═══ 課題文 ═══

Quartz-Seq2の開発は、2013年に笹川上級センター研究員らが開発したQuartz-Seqを改善することにより実現しました。改善点は、次の三点です。
1)逆転写反応と全cDNA増幅法の効率上昇
一つ目の改善として、逆転写反応と全cDNA増幅法の効率上昇に取り組みました。大量の1細胞のRNAをシーケンスするには、DNAシーケンサーで大量の細胞を計測しなければなりません。しかし、コストに限界があるため、1細胞に割り当てられるシーケンス数が減ります。通常のシーケンス実験では、数十サンプルに対して、それぞれ数千万のDNA配列断片を計測します。しかし、1細胞RNA-seqでは数千個の1細胞をシーケンスするため、1細胞あたり10万程度のDNA配列、つまり通常の1/100程度しか得られません(図3a)。共同研究チームは、少ないシーケンス量(リード数)を最大限に活用するには、細胞内のRNAを漏れなくシーケンスできる分子に変換することが重要だと考えました。
1細胞RNA-seqは、1細胞由来のごく微量なRNAをcDNAに変換する「逆転写反応」と、cDNAを計測できる量まで増幅する「全cDNA増幅法」の二つから構成されています。まず、逆転写効率を上昇させるために、温度条件や反応液を改善し、約20%の効率上昇を達成しました。
次に、全cDNA増幅法に関してQuartz-Seq2では、全cDNAにPCR増幅[8]用の共通配列を付加するステップがあり、poly-Aタギング[9]という反応を用います。さまざまな反応液の組成を検討し、反応効率を上昇させる新しい組成を突き止め、反応温度を段階的に上昇させる装置を利用して、反応効率を上昇させました。これらの改善で、従来のpoly-Aタギングと比べて、約360%も多いcDNAが得られました(図4a)。
図3 高出力型1細胞RNA-seqで求められる高効率のリード活用
b) 1細胞RNA-seq法では、取得したリードを処理することで、RNA分子の種類と数を検出できる。一方で、従来の高出力1細胞RNA-seq法では、検出RNA分子への変換効率が低い。Quartz-Seq2は、この変換効率を大幅に向上させた。
2)逆転写酵素量の削減によるコスト削減
二つめの改善は、RNAをDNAに変換する逆転写酵素量の削減です。逆転写反応は細胞バーコードを付加するステップなので、必ず1細胞ごとに実施する必要があります。そのため、逆転写酵素はもともと高価な試薬である上に、細胞数分の酵素量を消費することからコストがかかります。また一般的には、酵素反応は、酵素と基質が分子的に混み合う状況の方が反応効率がよいと考えられています。しかし、高価な酵素量を増やすのは難しく、逆に高濃度にするために反応液量を減らすには、特殊な分注装置や容器が必要になります。
そこで、既存の逆転写酵素量から割合を変化させて反応を調べたところ、1.56%~6.25%でも反応が正常に進むことが分かりました(図4b)。これで、反応コストの大部分を占めていた逆転写酵素量を削減できました。また、逆転写反応の効率は分子の混み合いと関連性が薄いと考えられました。

═══ 分析用データ ═══

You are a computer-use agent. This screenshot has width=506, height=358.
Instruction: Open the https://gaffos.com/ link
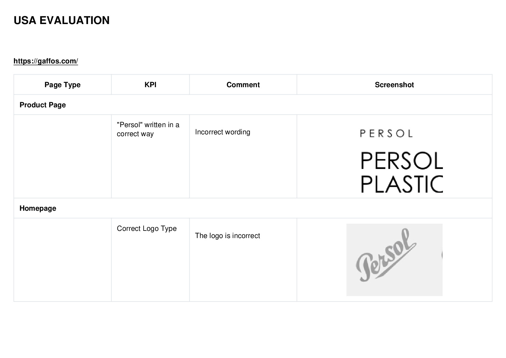coord(46,61)
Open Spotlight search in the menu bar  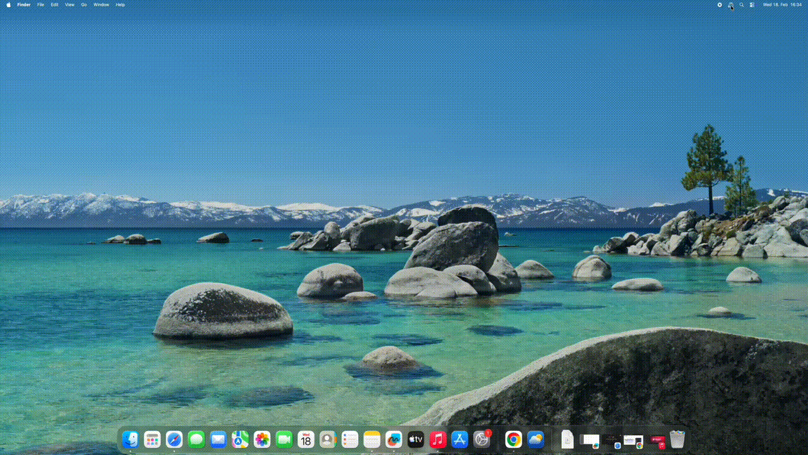[x=741, y=4]
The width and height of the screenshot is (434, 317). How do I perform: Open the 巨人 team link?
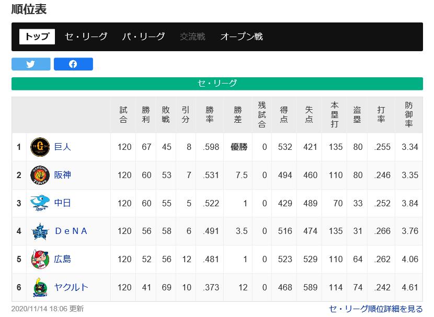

═══

• _課題 1_
課題文の中で、丸括弧に入れて示されている図の参照をすべて挙げよ。
• _課題 2_
課題文の「1細胞RNA-seqは、1細」を含む語句で始まり「Aが得られました(図4a)。」で終わる部分を、「poly-Aタギング」を「ポリAタギング」に置き換えて示せ。
• _課題 3_
課題文で「二つめの改善は」から始まる段落を、主な事実を残して短く書き直せ。
これらのレコードは参照しなくてよい。

• _最終回答 1_
図3a、図4a、図4b

• _最終回答 2_
1細胞RNA-seqは、1細胞由来のごく微量なRNAをcDNAに変換する「逆転写反応」と、cDNAを計測できる量まで増幅する「全cDNA増幅法」の二つから構成されています。まず、逆転写効率を上昇させるために、温度条件や反応液を改善し、約20%の効率上昇を達成しました。
次に、全cDNA増幅法に関してQuartz-Seq2では、全cDNAにPCR増幅[8]用の共通配列を付加するステップがあり、ポリAタギング[9]という反応を用います。さまざまな反応液の組成を検討し、反応効率を上昇させる新しい組成を突き止め、反応温度を段階的に上昇させる装置を利用して、反応効率を上昇させました。これらの改善で、従来のポリAタギングと比べて、約360%も多いcDNAが得られました(図4a)。

• _最終回答 3_
二つめの改善は、逆転写酵素量の削減である。逆転写反応は細胞バーコードを付加するステップなので、1細胞ごとに実施する必要がある。そのため高価な逆転写酵素を細胞数分消費し、コストがかかる。酵素反応は分子が混み合うほど効率がよいとされる。しかし高価な酵素を増やすのは難しく、反応液量を減らすには特殊な分注装置や容器が必要になる。